Il s’agit d’une étude dont les données ont été recueillies en septembre 2013. Ses conclusions sont pour le moins surprenantes : Le dialecte tunisien n’est plus la première langue à Ennasr 1.

Selon les résultats de cette recherche, la langue française est la langue maternelle de 25% de la population de ce district (population africaine francophone, européenne francophone, tunisiens étudiant dans des écoles 100% françaises). L’anglais est la langue principale pour 10 % des habitants (population africaine anglophone, européenne anglophone).
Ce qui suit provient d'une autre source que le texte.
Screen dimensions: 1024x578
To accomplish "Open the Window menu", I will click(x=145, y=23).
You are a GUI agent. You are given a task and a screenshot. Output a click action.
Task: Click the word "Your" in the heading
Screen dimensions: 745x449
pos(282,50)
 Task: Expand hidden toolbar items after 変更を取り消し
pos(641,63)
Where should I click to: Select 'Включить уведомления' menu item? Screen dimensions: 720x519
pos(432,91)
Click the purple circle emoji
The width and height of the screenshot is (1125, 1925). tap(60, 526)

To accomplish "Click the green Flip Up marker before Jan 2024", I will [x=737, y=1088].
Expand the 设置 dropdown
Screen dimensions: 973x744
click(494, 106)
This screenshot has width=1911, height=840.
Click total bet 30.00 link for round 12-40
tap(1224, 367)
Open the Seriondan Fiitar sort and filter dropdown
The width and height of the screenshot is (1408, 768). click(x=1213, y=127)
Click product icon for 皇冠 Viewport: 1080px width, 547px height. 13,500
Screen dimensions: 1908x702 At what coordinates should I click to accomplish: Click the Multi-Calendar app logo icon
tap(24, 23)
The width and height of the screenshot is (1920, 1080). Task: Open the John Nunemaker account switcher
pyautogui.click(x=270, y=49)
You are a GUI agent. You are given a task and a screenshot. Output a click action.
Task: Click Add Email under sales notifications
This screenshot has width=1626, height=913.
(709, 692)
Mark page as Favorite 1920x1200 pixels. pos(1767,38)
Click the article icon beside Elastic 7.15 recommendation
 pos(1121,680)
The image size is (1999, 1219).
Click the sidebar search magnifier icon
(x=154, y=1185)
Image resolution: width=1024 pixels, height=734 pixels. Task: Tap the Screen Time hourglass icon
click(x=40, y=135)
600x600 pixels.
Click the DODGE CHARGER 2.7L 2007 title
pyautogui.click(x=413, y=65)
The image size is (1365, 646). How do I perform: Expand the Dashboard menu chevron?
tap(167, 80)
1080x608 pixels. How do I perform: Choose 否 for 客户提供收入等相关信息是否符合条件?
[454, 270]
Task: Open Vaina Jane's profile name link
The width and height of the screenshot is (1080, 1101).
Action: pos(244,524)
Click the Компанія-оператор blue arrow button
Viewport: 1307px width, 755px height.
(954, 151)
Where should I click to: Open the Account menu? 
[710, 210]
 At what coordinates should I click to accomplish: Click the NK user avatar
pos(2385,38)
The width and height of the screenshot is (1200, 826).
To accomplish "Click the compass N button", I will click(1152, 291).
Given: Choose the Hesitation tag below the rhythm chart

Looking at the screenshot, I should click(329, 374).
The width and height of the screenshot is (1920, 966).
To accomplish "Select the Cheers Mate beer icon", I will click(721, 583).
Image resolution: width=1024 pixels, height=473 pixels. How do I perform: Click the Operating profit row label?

Plus surprenant encore, 35% ont pour première langue le dialecte Libyen, ce qui relègue le tunisien à seulement 30%.

D’après notre source à l’INS, cette étude risque de provoquer des remous si elle venait à être dévoilée au grand public. Du coté des autorités tunisiennes, on préfère jouer la carte de la discrétion. Certaines mauvaises langues parmi les hauts-cadres sécuritaires allant même jusqu’à évoquer des intentions séparatistes chez certains de nos amis libyens installés à Ennasr 1, le gouvernement tunisien a fortement intérêt à jouer la carte de l’apaisement s’il ne veut pas assister à l’annexion de ses terres par un pays frère.